*Task statement*.
Copy the lines of the records exactly as they appear, from the line containing "This screenshot has height=1080, width=1920." through the last line of the records, including both ends. Leave the pictures out of your answer.

[Collected data]
□ □ □ □ □ □ □

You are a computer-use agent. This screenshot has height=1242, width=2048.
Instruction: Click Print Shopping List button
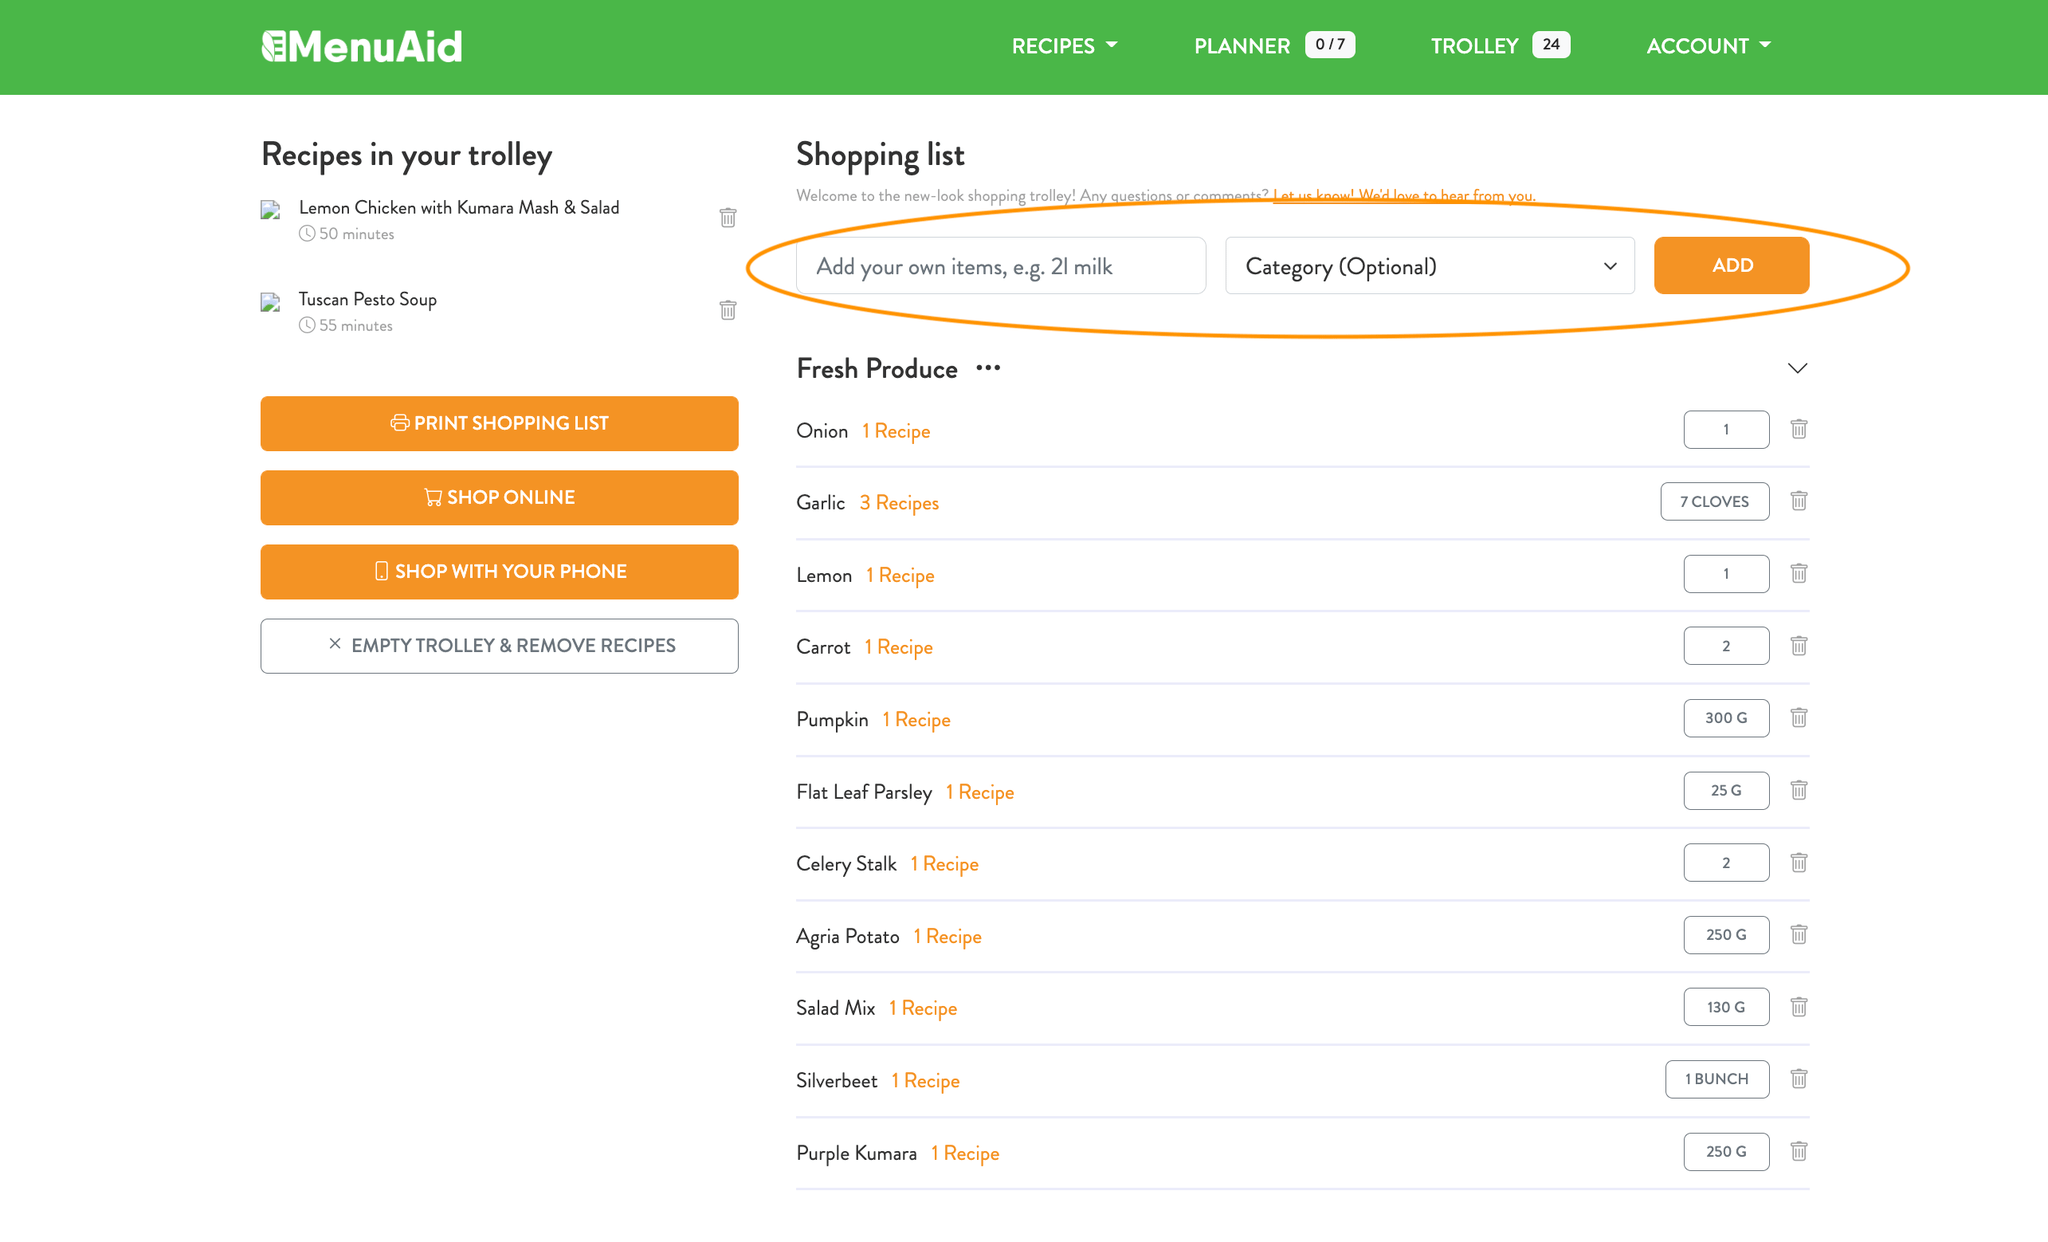(499, 423)

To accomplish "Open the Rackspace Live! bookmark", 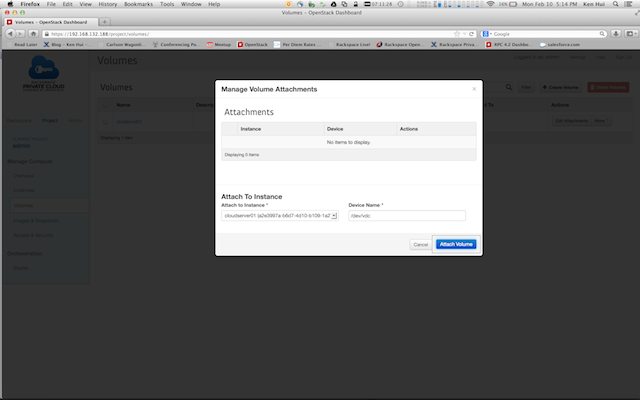I will pyautogui.click(x=349, y=45).
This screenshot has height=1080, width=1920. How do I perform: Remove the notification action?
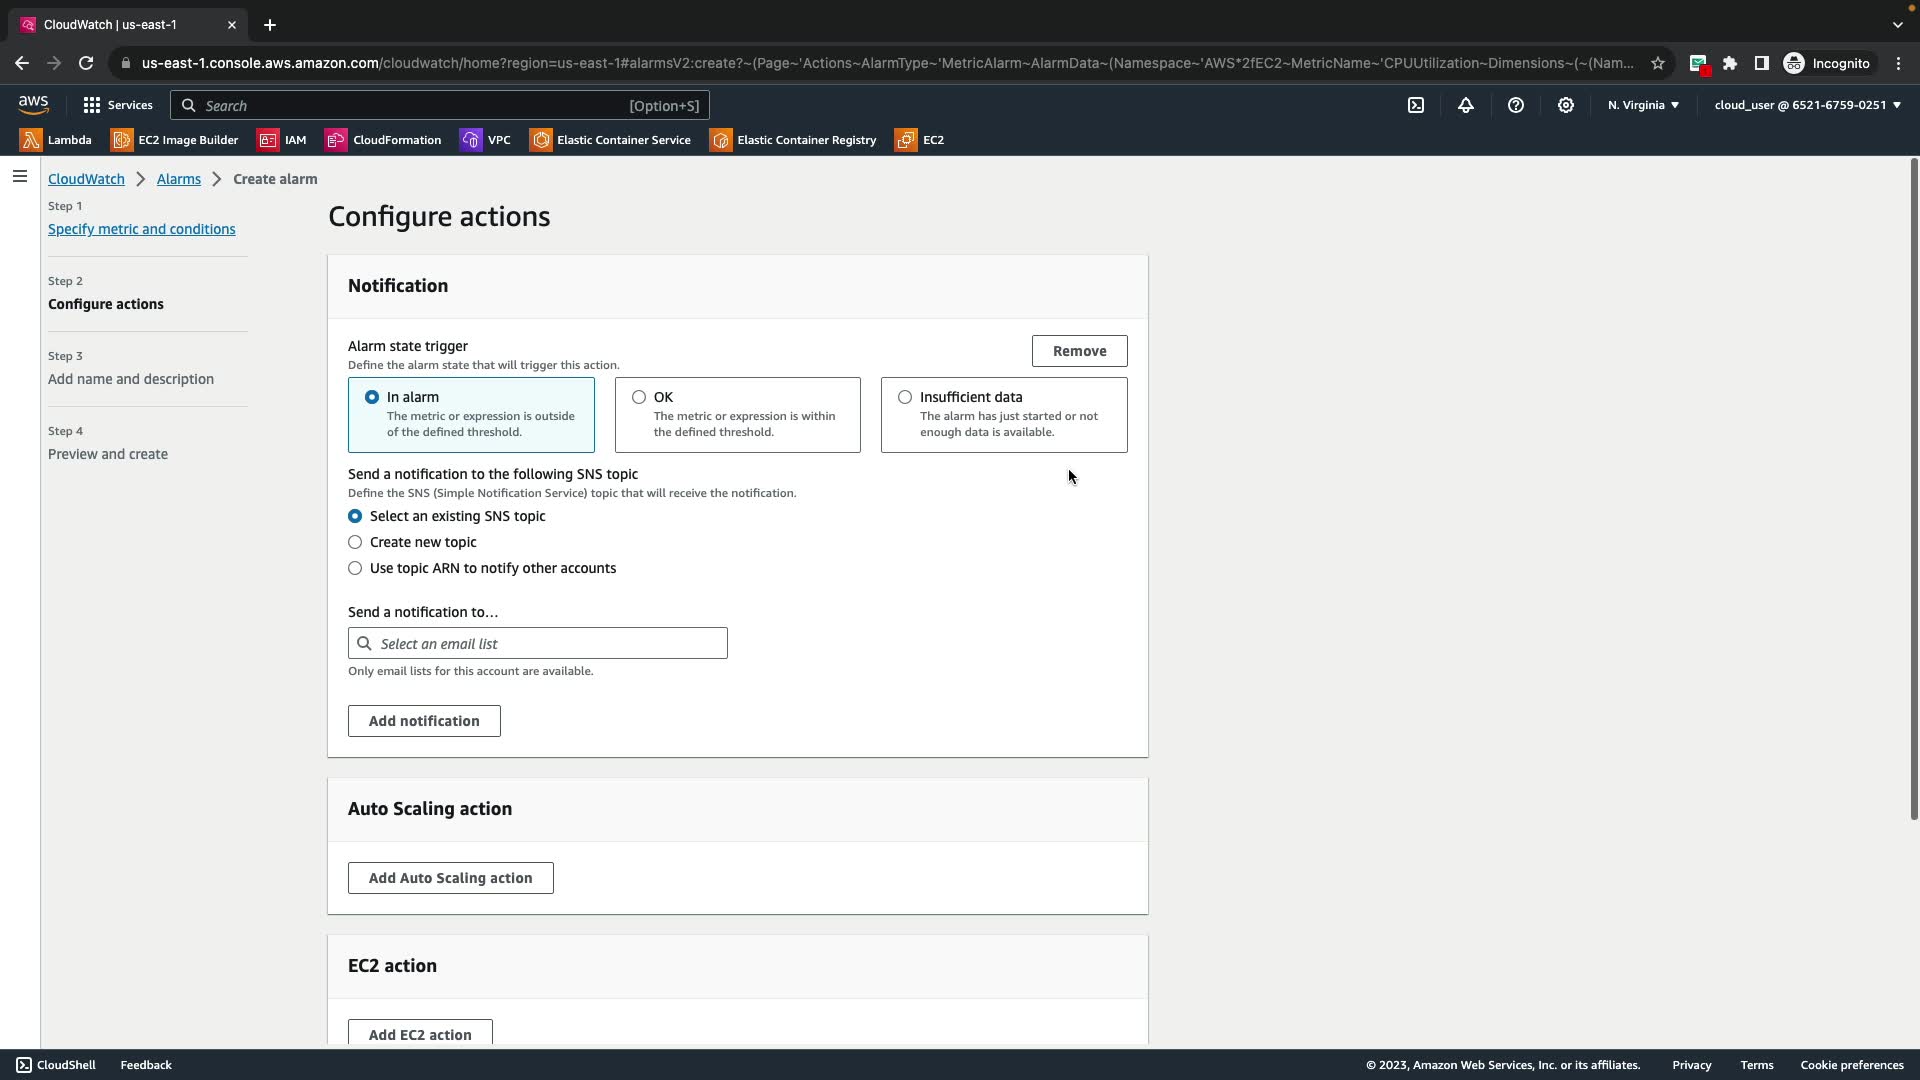click(1079, 351)
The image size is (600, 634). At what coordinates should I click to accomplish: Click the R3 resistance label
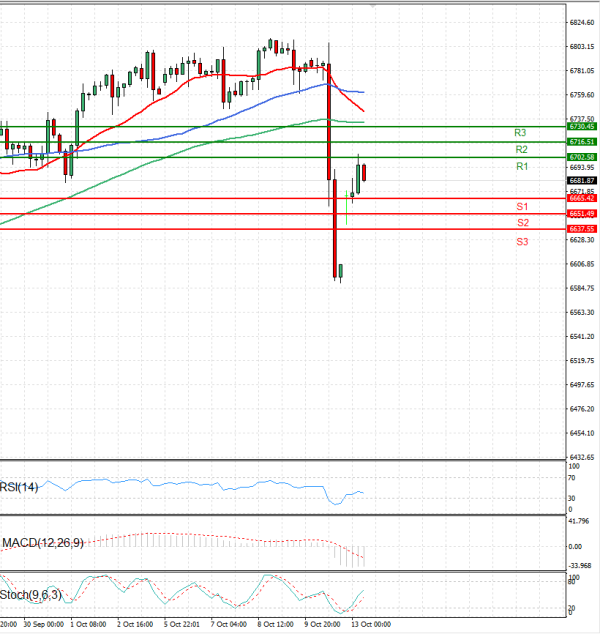coord(520,133)
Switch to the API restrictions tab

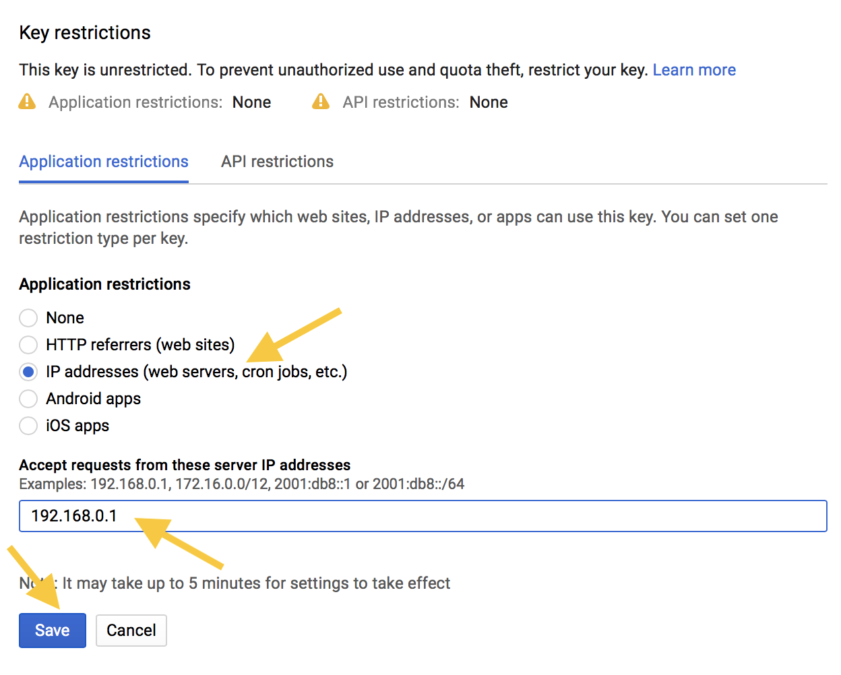pos(276,161)
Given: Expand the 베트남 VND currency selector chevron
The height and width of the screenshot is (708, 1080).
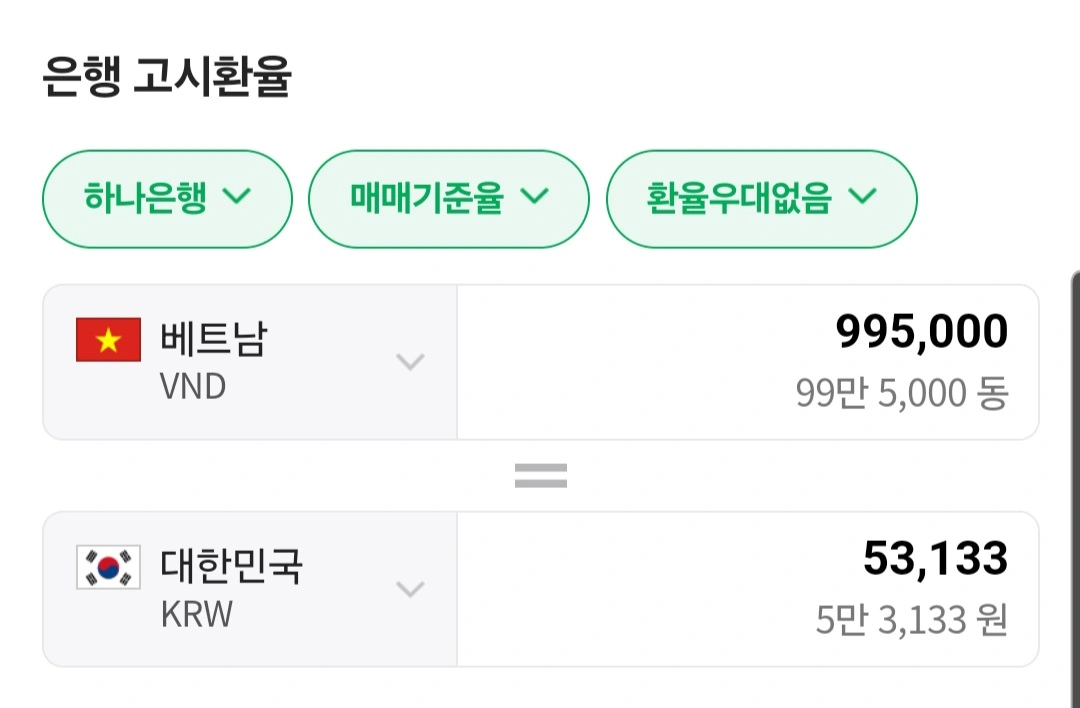Looking at the screenshot, I should (411, 362).
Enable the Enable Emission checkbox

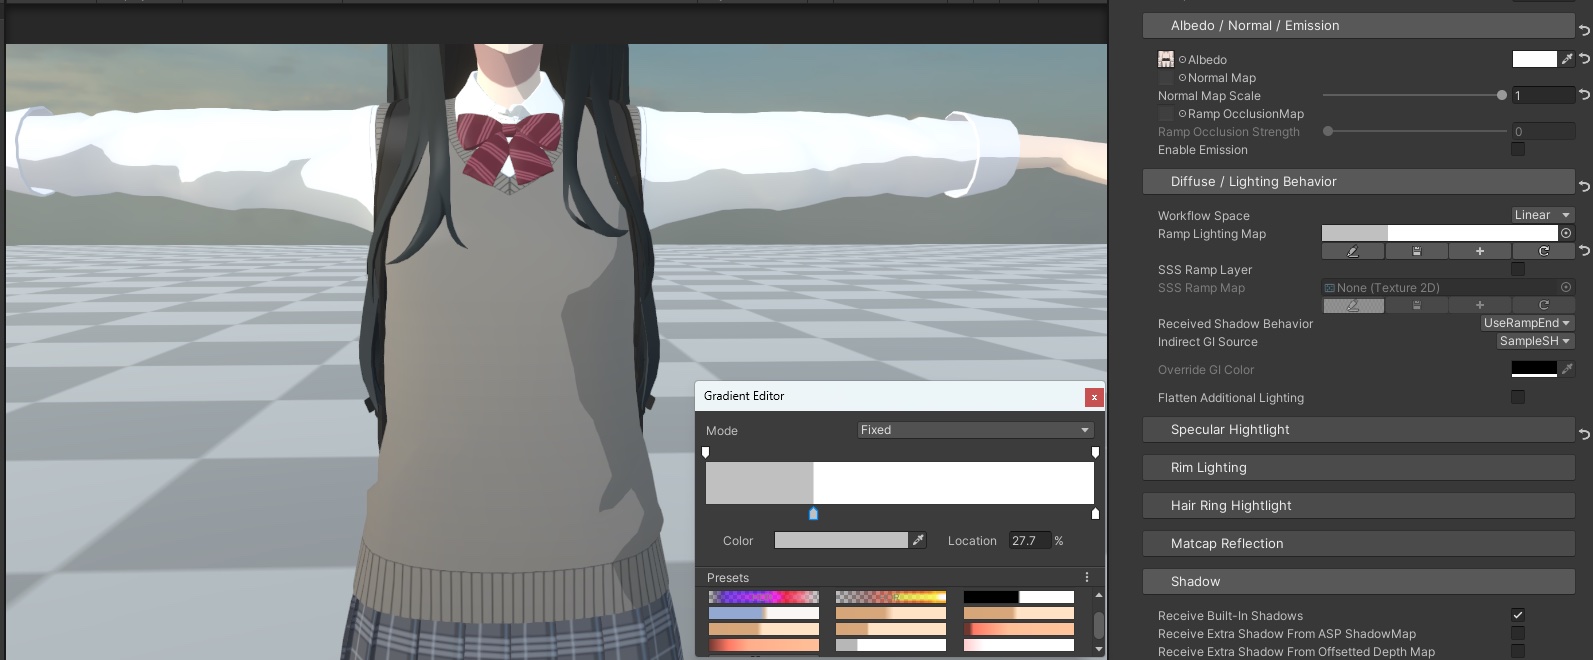[x=1517, y=150]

□ □ □ □ □ □ □

*Right answer*.
This screenshot has height=1080, width=1920. How do I perform: Remove the notification action?
click(1079, 351)
The image size is (600, 634). At what coordinates should I click to accomplish: Click the R3 resistance label
coord(520,133)
Switch to the API restrictions tab

pos(276,161)
Given: Expand the 베트남 VND currency selector chevron
The height and width of the screenshot is (708, 1080).
Looking at the screenshot, I should (411, 362).
Enable the Enable Emission checkbox

[x=1517, y=150]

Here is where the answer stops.